Divirjo muitas vezes do jornalista Ricardo Noblat.
Quase sempre, aliás.
Muito menos aprecio a orientação política que ele assume em sua coluna em O Globo e em seu blog, na mesma empresa.
Não desconheço, também, que ele jamais tomou a defesa de outros profissionais, a que vê serem chamados de ‘blogueiros sujos”, sem que lhes proclame o direito de escrever o que pensam e tanto quanto qualquer outra publicação, merecerem – na proporção de suas audiências – a destinação de verbas publicitárias.
Nada disso, entretanto, faz deixar de ser absurdo que ele seja denunciado por racismo pelo Presidente do STF, Joaquim Barbosa, por tê-lo censurado por seus modos grosseiros ao agredir verbalmente Ricardo Levandowski.
Por dizer que Barbosa não tem o direito “tratar mal seus semelhantes, a debochar deles” e a “humilhá-los”.
Não tem, mesmo.
Ou que Barbosa teve, na sua indicação para a Corte,o fato de ser negro como elemento de convicção do Presidente Lula para decidir assim.

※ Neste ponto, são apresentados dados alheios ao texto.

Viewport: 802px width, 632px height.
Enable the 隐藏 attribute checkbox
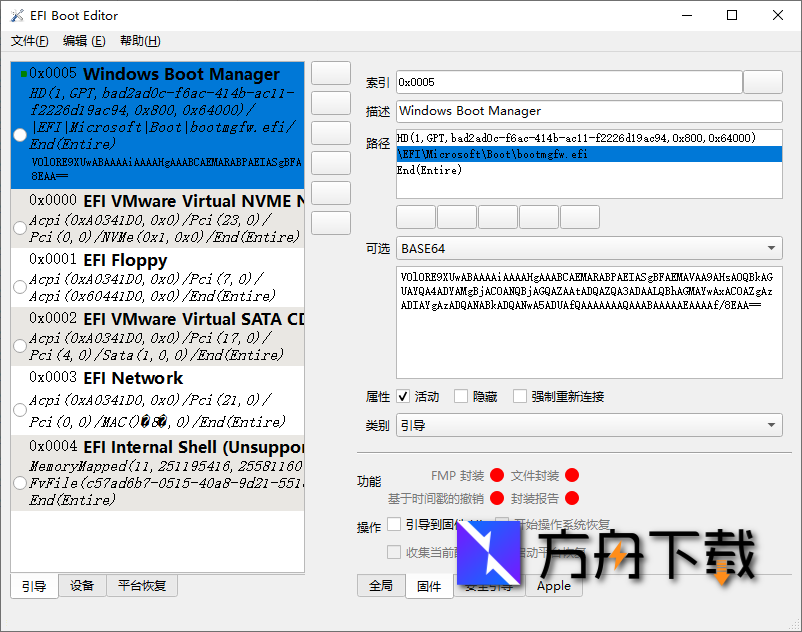461,397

Foi, e que bom que tenha sido.
Porque significou a ascensão de um negro – como milhões de nossos irmãos – à corte mais alta do País, como é preciso para que esse país comece, um pouquinho, a exorcizar os séculos de discriminação, humilhação e injustiça.
Que Noblat tenha dito que o comportamento de Barbosa é eivado de autoritarismo e recalques, basta ver os espetáculos que ele protagoniza na TV Justiça, ante os olhos de todos.
Ou será que mandar um jornalista ir “chafurdar no lixo” é exemplo de comportamento equilibrado próprio de um magistrado?
Da mesma forma, não é temerário dizer que Joaquim Barbosa sabe do peso com que recai, diante do Ministério Público, uma demanda sua para que se processe alguém.
Noblat talvez seja só o primeiro.
O rancor da derrota final no processo da Ação penal 470, o chamado “mensalão”, já deixou claro, na diatribe final de Barbosa contra seus colegas, onde apontou um “maioria formada sob medida” que iria seguir sua “sanha reformadora”, que aquele era “apenas o primeiro passo”.
Talvez o primeiro passo seja justamente Noblat, a quem, por caminho transverso, se busque punir por ele, Barbosa, no trecho final do julgamento, não ter seguido razões de elevado valor jurídico, como a de dosar penas “sob medida” para evitar a progressão ao regime semi-aberto de determinados presos.
E talvez seja uma lição a Noblat de que os adversários que o enfrentamos com a verve, a ironia e o questionamentos políticos somos muito, muito mais democratas do que aqueles que acusam injúrias para exercer a perseguição.
Porque, afinal, o que se lhe imputa como injurioso é o mesmo – em palavras até mais duras – do que se acusou o jornalista Paulo Henrique Amorim em relação a Heraldo Pereira.
Quando muito, uma ofensa pessoal, não aos negros.
Noblat não achou isso merecedor de defesa.
Ainda assim, terá nossa defesa diante de um esgar autoritário.